- Text zum Lesen:
Gestattet ist das Verbrennen in der Regel nur dann, wenn es keine alternativen Entsorgungsmöglichkeiten in der Umgebung gibt. Auch andere Landesgesetzgeber haben Verordnungen erlassen, welche die Kommunen ermächtigen, spezielle Regelungen zu treffen.

Die Entwicklung zeigt, dass bei uns in SachsenAnhalt die Landkreise und kreisfreien Städte ihrer

Verantwortung im Hinblick auf die Regelung der Ausnahmen für die Verbrennung pflanzlicher Abfälle gerecht werden. Die Verbrennung von Gartenabfällen ist in großen Städten anders zu beurteilen als in dünn besiedelten ländlichen Regionen.

Herr Weihrich, Ihren Antrag kann man auch als Misstrauen gegenüber unseren Landkreisen und kreisfreien Städten begreifen. Und das haben unsere Landräte und Oberbürgermeister nicht verdient.

(Beifall bei der CDU - Zustimmung bei der SPD)

Warum tragen Sie die Diskussion nicht in die kommunalen Parlamente? - Es kann doch nicht die Lösung sein, die Kommunen zu entmündigen und die Entscheidungsgewalt auf der Landesebene anzusiedeln, wenn einem die kommunalen Entscheidungen nicht gefallen.

- Ziel: Greifen Sie den Redeauszug über das Verbrennen von Gartenabfällen an der Stelle auf, an der er endet, und setzen Sie ihn fort. Die Auflistung steht in keinem Zusammenhang mit dem Redeauszug über das Verbrennen von Gartenabfällen.

- Eintragsliste:
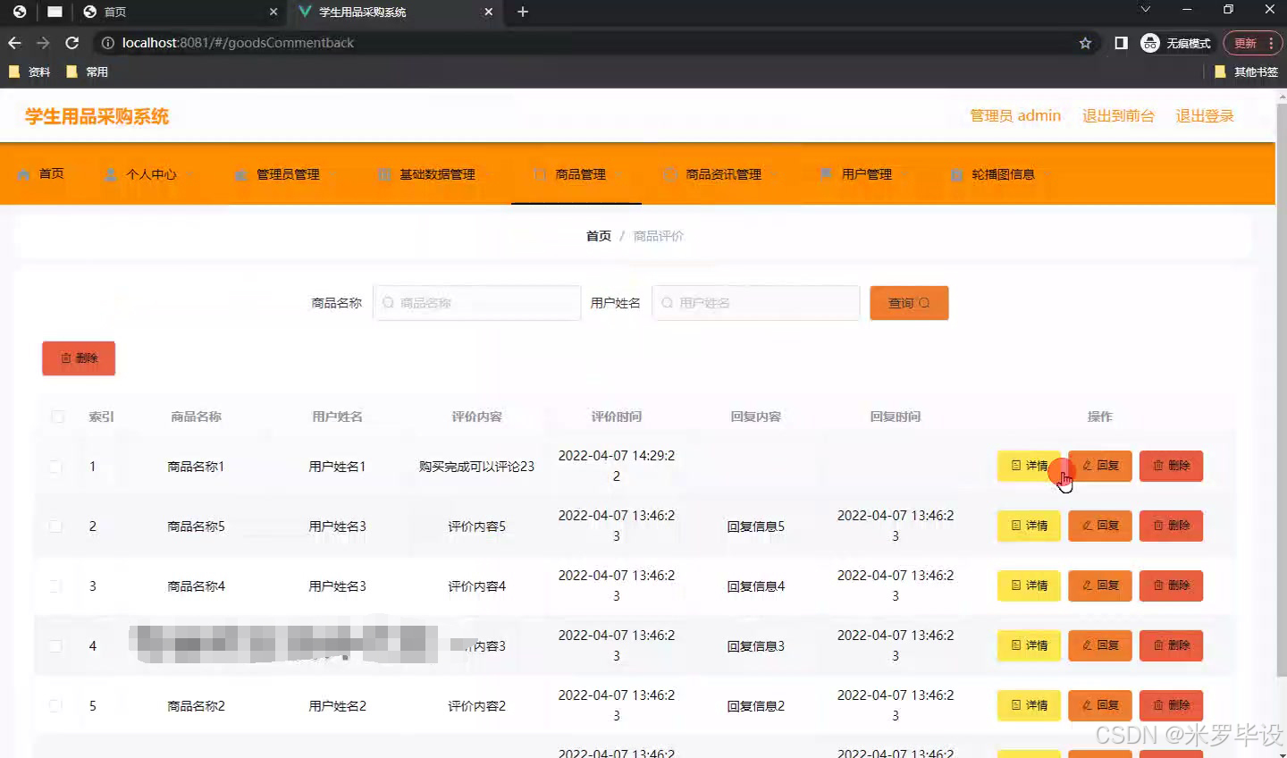The image size is (1287, 758).
Task: Click the 退出到前台 link
Action: coord(1118,115)
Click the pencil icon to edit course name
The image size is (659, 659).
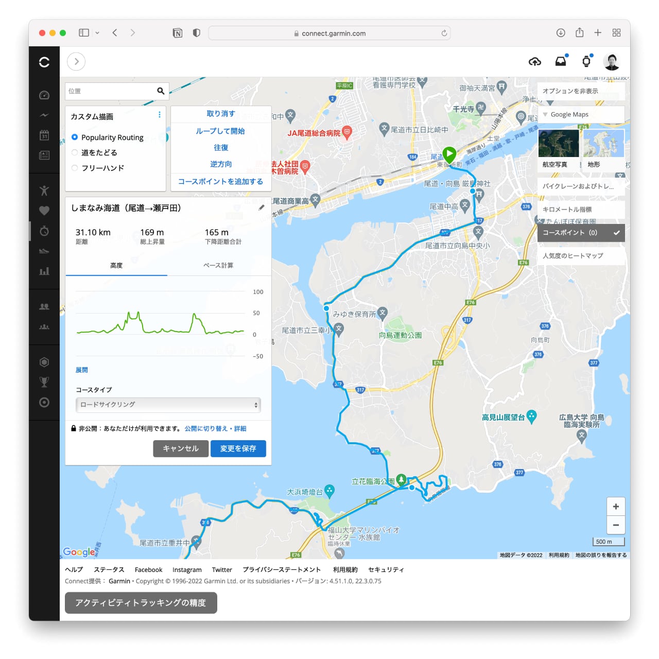262,207
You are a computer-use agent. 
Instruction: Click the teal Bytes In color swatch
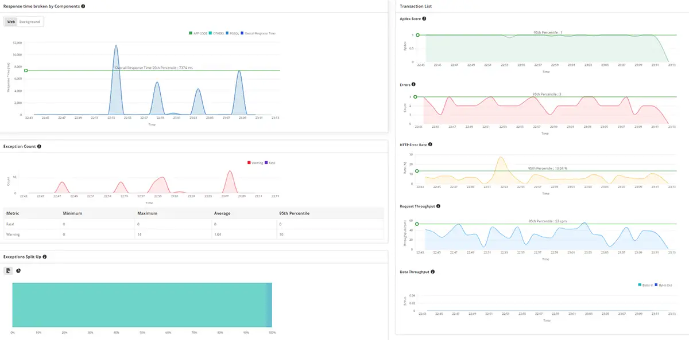tap(640, 284)
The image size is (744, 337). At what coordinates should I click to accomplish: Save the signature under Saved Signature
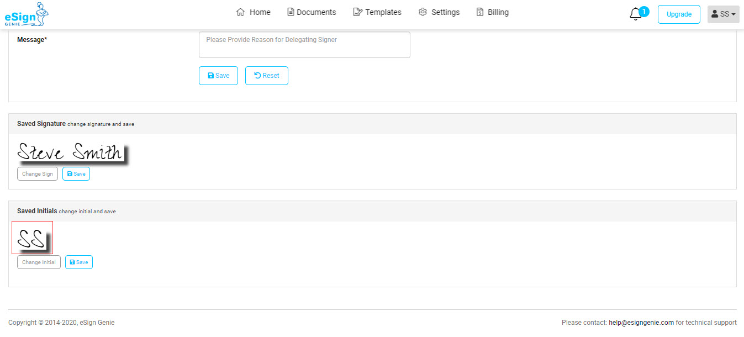[x=76, y=173]

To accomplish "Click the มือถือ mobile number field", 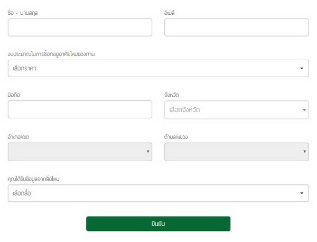I will pyautogui.click(x=80, y=109).
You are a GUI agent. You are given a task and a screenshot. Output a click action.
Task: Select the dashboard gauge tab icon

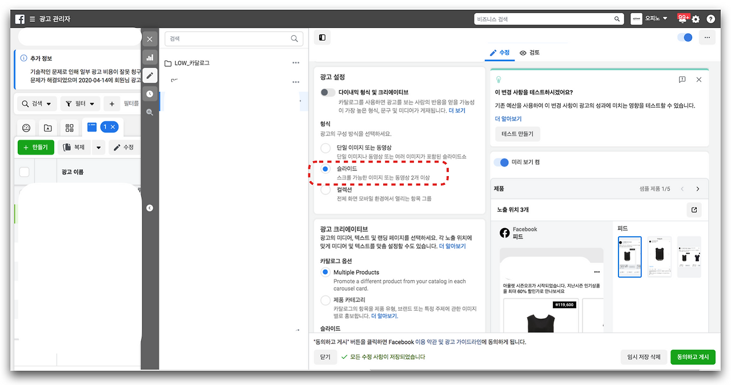pos(26,128)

- Antwort:
Übrigens: Eine Überprüfung der bestehenden Regelung im Jahr 1997 durch das damals von einer Grünen-Ministerin geführte Umweltministerium hatte die Beibehaltung der damals gefundenen Regelung als Ergebnis.

Auch jetzt besteht kein Anlass für eine Rücknahme der Verordnungsermächtigung in Umsetzung eines landesweiten generellen Brennverbotes in Sachsen-Anhalt. Dieser Kompetenzverlagerung auf das Land bedarf es nicht.

Die Landkreise und kreisfreien Städte sind verpflichtet, ihre Regelungen zur Verbrennung von Gartenabfällen zu prüfen, um sie an eventuell veränderte Rahmenbedingungen anzupassen. Dieser Verantwortung sind sich unsere kreisfreien Städte und Landkreise sehr wohl bewusst. Das zeigt auch die Entwicklung in den letzten Jahren.

Zur Beratung bei der Einrichtung von Sammelsystemen ist zu sagen: Die Landkreise und kreisfreien Städte sind seit Inkrafttreten des Landesabfallgesetzes 1991 als öffentlich-rechtliche Entsorgungsträger insbesondere für die Entsorgung der in ihrem Gebiet anfallenden und überlassenen Abfälle aus privaten Haushalten zuständig. Diese Aufgabe gehört zum eigenen Wirkungskreis und ist in den Entsorgungssatzungen geregelt.

Zur Entsorgung der Fraktion der Bio-, Park- und Gartenabfälle gibt es hinreichend dem Stand der Technik entsprechende Technologien, die den Kommunen bekannt sind. So erübrigt sich eine Beratungspflicht. Allenfalls besteht im Einzelfall und zu speziellen Fragen ein Beratungsbedarf. Dem verschließt sich die Landesregierung selbstverständlich auch weiterhin nicht.

Das bisherige Regelwerk hat sich in unserem Bundesland bewährt. Wir haben Vertrauen zu unseren kommunalen Entscheidungsträgern. Des

halb würde ich die Ablehnung dieses Antrages begrüßen.

(Beifall bei der CDU - Zustimmung bei der SPD)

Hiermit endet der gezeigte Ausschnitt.